Shape the Future of EAD: A Call to Action – Part II

By Kerstin Arnold, Cory Nimer, and Mary Samouelian

In our first blog post, we introduced you to the major revision of the Encoded Archival Description (EAD) standard. We gave an insider’s look into the revision process, including why the standard is being revised, how it is being revised, and what actions you can take to participate. This post, the second in a series of five, examines the work that has been done to align EAD 4.0 with its sibling standard, Encoded Archival Context – Corporate Bodies, Persons, and Families (EAC-CPF). We’ll touch on the importance of standards alignment, provide a broad overview of where alignment between the two standards is currently lacking and how this impacts our work, and finally highlight a couple of key changes proposed for EAD 4.0 that will bring the two standards closer together, thereby enabling a smoother side-by-side use of both.

Why align standards?

Standards form the basic building blocks for managing, publishing, and sharing information. They not only ensure that information can be universally understood, but also facilitate the adoption of similar approaches by cultural heritage professionals across different domains regardless of national contexts. Technical standards help fuel compatibility and interoperability, making it easier for systems to communicate with one another and to exchange and process data. EAD and EAC-CPF, both maintained by the Technical Subcommittee on Encoded Archival Standards (TS-EAS), are XML standards for encoding information – EAD for descriptive information regarding archival materials, and EAC-CPF for descriptive information about the creators of archival materials. With archival materials on the one hand and the creators of these materials on the other hand, each standard covers a distinct aspect of archival description.
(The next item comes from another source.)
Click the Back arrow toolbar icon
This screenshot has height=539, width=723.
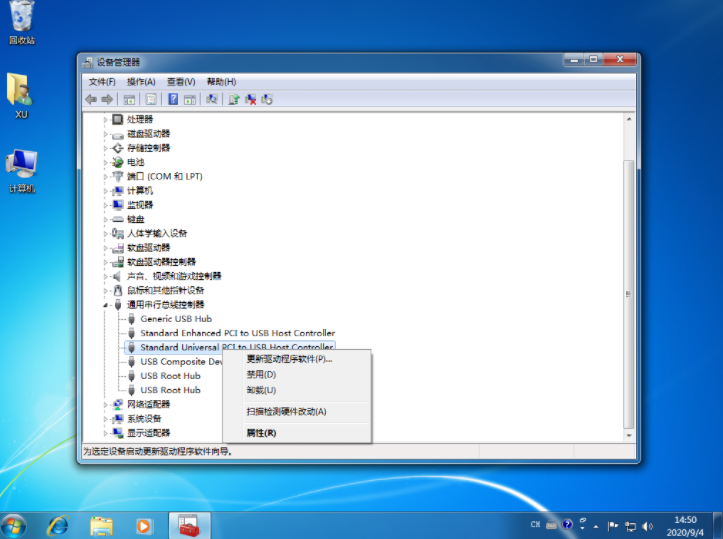click(91, 99)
EAD and EAC-CPF are therefore designed to complement each other; in practice, however, they also overlap quite a bit. This overlap includes not only some broader shared concepts such as the principle of provenance, but is also found in more detailed aspects like the encoding of dates or places.

When such overlaps are not handled in the same way, however, misalignment occurs. The most extreme form of misalignment happens when two standards use entirely different XML elements and attributes to encode the same concept. More subtle forms of misalignment – which will be the focus of this blog post – can be found when two standards:

  • use the same (or similar) element and attribute names for a shared concept but with slightly different terminology,
  • define slightly differently how an element can be broken down into sub-elements or whether a specific piece of information is required or not, or
  • provide slightly different guidance on the element’s or attribute’s correct use, for example, by defining different sets of predefined values.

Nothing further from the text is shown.